- Records from a dataset -
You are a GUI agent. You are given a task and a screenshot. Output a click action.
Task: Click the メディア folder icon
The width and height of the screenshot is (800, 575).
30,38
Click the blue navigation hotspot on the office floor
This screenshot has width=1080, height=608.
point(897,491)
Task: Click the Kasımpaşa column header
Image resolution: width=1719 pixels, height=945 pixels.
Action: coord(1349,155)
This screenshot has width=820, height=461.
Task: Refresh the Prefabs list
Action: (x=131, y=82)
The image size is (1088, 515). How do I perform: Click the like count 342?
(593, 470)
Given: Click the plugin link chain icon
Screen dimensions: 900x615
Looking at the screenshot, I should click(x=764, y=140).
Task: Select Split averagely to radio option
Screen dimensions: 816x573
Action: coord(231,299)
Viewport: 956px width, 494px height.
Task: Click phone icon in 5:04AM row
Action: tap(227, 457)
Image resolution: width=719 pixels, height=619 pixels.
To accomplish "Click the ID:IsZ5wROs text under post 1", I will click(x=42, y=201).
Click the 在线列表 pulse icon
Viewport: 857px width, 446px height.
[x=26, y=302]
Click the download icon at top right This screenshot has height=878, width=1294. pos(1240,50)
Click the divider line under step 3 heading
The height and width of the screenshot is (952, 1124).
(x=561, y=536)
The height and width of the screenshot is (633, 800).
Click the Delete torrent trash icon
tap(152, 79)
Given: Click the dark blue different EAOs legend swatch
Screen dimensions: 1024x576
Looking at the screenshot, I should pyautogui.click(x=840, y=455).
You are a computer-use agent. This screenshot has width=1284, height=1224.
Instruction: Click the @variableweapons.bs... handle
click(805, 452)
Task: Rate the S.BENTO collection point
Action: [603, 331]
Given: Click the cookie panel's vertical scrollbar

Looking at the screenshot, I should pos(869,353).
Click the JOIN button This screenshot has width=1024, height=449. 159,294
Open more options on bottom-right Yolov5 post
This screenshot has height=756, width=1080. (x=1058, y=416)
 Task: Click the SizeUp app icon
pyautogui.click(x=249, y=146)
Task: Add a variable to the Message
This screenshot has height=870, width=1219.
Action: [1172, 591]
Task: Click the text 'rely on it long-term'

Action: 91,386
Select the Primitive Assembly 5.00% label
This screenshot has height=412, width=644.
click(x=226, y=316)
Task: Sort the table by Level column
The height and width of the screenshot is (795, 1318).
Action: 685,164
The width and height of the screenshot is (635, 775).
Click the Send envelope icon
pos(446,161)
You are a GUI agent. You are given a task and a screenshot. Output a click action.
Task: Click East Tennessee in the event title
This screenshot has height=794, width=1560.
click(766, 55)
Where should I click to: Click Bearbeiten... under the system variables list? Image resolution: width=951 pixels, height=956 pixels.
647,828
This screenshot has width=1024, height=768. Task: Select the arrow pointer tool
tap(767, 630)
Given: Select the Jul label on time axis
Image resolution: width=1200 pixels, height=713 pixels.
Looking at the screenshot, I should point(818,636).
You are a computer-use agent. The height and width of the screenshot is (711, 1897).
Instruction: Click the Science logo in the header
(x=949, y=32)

- What this task involves -
Sift through the entries and copy every line with "blue".

- Solved problem -
Click the blue navigation hotspot on the office floor
Given: Click the dark blue different EAOs legend swatch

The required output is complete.